Since the grid was launched at the CG talk "The sky is the limit" back in 2015 (i think), it has been a joy to use for editors, designers and developers alike. Granted, there's been the other feature that could've gotten more love (configuration and settings), but generally it does the job swell.
However, it's still just a white canvas with "settings applied".
Antoine made LePainter back in 2015, but likely didn't get much traction.
I was just told about it today by Callum. Shame on me for not watching the package space enough, how embarrasing. 😳


Why should we care

Recently, I've been in lots of discussions; near battles IMO; about which CMS to sell to our customers.
The feedback is that editors wonder why what they see while editing does not match what they see in the front-end. We do work with another CMS where the backoffice experience has a near 1:1 layout and design with the front-end. As developers, we tend to think structured data is the better solution. Think nested- and stacked content. I tend to agree. But in a sales meeting, those arguments are total losing arguments. A competing agency will bury you when they oversell the fancy editing experience. Even though the not-so-apparent technical features of the competing CMS are totally useless.
And I do agree - the editing experience is what Umbraco likes to sell as well!

What can we do?

The current HQ efforts are working on the "block based" editor. It's been going on for the better part of a year, but the publicly available information is mostly just an RFC with screenshots looking like stacked / nested content, and that's it. The technical aspects seem super, but there's nothing much (but text) about the general editing experience. Also, and I know this is a hot take, editors DO want to see three columns in the editor when it ends up three columns in the front-end.

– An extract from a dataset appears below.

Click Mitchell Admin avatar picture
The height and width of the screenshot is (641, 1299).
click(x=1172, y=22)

Hopefully, as mentioned in the RFC, it can act as a stepping stone towards the "Grid 2.0" (which we started work on at the retreat two years ago).

But as far as I'm concerned, this could just as well end up never happening. The effort is not very visible, Project UniCore πŸ¦„ has (rightly) high priority, and in the mean time we're stuck with Grid 1.0, or maybe, hopefully, a rumored commercial package called Bento by the eminent Peter Gregory and his colleagues at KØBEN Digital.

A prototype

So back using Grid 1.0 for projects to be delivered imminently, I've started doing some prototypes for something similar to what LePainter did for early v7 projects.

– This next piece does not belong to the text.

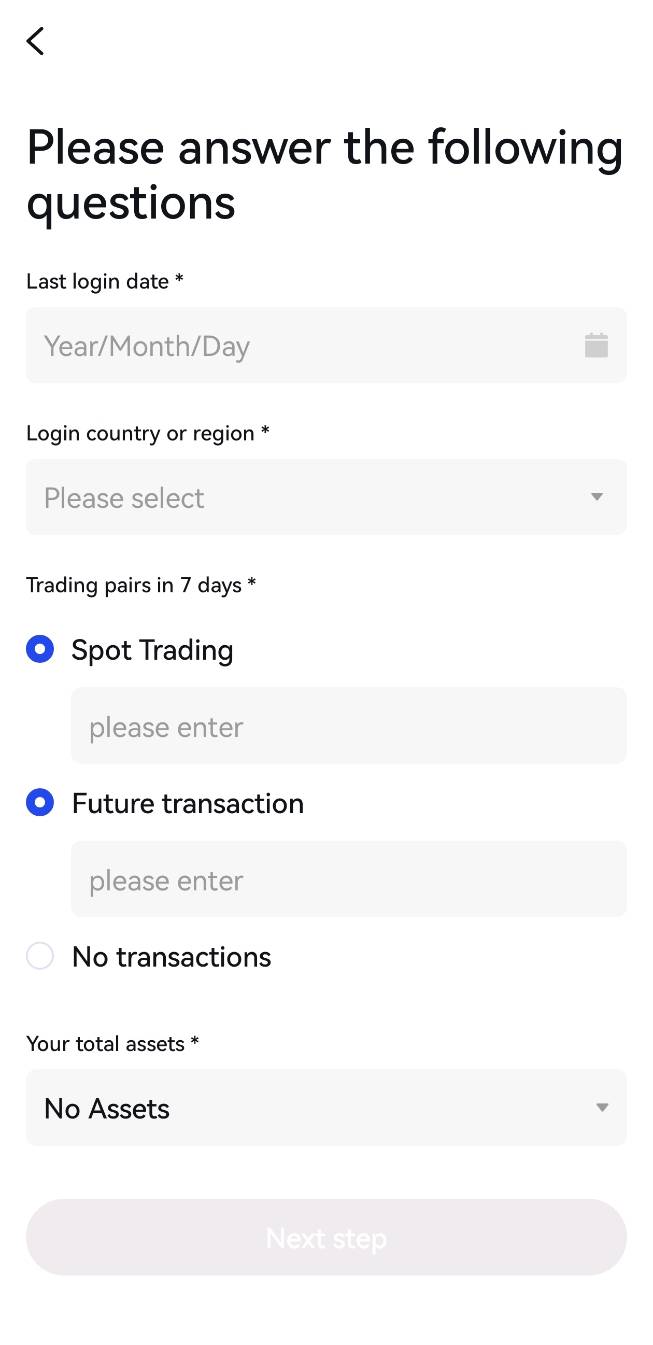Click the arrow in the total assets dropdown

[602, 1108]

I asked the community if it was madness or worth pursuing, and the general feedback is that it's both. Hence this blog post to explore it some more, and hopefully gather some more feedback or at least provide feedback to the block editor team. (Hope they receive it. 😁)

Here's a quick little preview of what I've been doing so far:

The issues

Actually getting the styling into the grid is "just" a matter of including a few pagefuls of JavaScript and a limited and scoped CSS file in a package.manifest file for the site. Both classes and styles are applied as expected, and with some due dilligence it doesn't look half bad.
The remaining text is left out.